2018 yılında Erdoğan, Macron ile Paris'te bir araya geldi. Bu görüşmenin ardından düzenlenen toplantıda yapılan açıklamalar, AB konusunda iki ülke arasındaki gerilimi artırdı. Toplantıda Macron şu sözleri şöyleydi:
“Türkiye-AB ilişkilerine de değindik. Güncel gelişmeler ve tercihlerin, AB üyelik sürecinde ilerleme yaşanmasına izin vermediği açıktır. Yeni başlıkların açılması gibi bir durum söz konusu olmayacaktır, açılır dersem yalan söylemiş olurum. Bu konuda oldukça açık bir tartışma gerçekleştirdik. Her iki tarafın da (AB-Türkiye) süreç normal bir şekilde ilerliyormuş gibi sergilediği ikiyüzlülüğü ardında bırakması gerekiyor”

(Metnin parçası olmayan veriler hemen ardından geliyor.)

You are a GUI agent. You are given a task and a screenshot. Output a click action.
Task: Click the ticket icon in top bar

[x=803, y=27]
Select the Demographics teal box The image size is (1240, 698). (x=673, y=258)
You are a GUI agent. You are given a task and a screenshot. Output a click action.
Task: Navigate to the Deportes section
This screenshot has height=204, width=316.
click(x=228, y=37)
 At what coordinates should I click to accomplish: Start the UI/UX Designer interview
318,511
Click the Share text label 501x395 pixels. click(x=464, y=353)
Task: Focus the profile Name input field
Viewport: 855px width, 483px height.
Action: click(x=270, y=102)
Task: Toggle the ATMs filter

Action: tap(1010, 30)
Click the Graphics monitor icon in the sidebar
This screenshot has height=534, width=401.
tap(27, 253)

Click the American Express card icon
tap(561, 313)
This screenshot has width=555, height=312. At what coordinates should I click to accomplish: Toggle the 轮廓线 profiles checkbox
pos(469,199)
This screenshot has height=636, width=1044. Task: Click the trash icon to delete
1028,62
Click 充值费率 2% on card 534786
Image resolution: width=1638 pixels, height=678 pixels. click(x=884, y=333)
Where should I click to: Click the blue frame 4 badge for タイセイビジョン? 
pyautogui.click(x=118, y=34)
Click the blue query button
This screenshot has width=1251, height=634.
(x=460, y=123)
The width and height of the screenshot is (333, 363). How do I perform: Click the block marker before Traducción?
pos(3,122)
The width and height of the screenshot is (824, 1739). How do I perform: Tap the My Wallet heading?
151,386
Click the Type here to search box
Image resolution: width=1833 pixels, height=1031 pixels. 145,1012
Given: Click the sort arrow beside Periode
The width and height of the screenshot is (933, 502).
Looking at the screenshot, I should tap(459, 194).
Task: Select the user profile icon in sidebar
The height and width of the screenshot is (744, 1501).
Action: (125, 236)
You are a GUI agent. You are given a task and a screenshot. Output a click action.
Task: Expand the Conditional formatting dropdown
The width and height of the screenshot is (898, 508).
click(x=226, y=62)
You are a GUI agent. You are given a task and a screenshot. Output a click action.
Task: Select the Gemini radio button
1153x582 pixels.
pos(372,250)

Erdoğan ise şu ifadeleri kullandı:
'Türkiye AB süreci içinde ne yazık ki 54 yıldır bu kapıda bekletilen ülke. Fransa AB’nin önemli bir ayağını oluşturuyor. Türkiye gibi başka bir ülke AB içinde yok. AB bize gerekçe de sunamıyor. İlk zamanlar 15 fasıl üzerinden bizi engellerken, fasılların sayısı 35’e çıktı. Daha sonra farklı yaklaşımla faslın kapatılması noktasına gelince olmadı. Bu bizi ciddi manada yorduğu gibi milletimi de ciddi manada yoruyor. Bizi belki de bir karara doğru sürükleyecektir. Ne olur artık bizi de alıverin diyecek halimiz yok. Bakın bunu Fransa’dan söylüyorum. Türkiye gibi bir başka ülke AB içinde yok. AB bize gerekçe de sunamıyor'
Sebep basit. Birinin erken seçim telaşı var, öbürü de yerel seçimlerde büyük bir hezimet aldı. 2 yıl sonraki seçimleri kaybetmek istemiyorsa bir düşmana ihtiyacı vardı, Türkiye'yi seçti. Şu anda ikisi de birbirine iç politikada yardımcı oluyor bilinçli ya da bilinçsizce.
Suni bir gündem yaratmak için ikiside milliyetçilik üzerinden tribunlere oynuyor ortaligi kizistirip arti puan kazanma pesindeler.Fransayla ha deyince iliskiler o kadar kolay gerilmez,yakinda birbirlerine zeytin dali uzatirlar.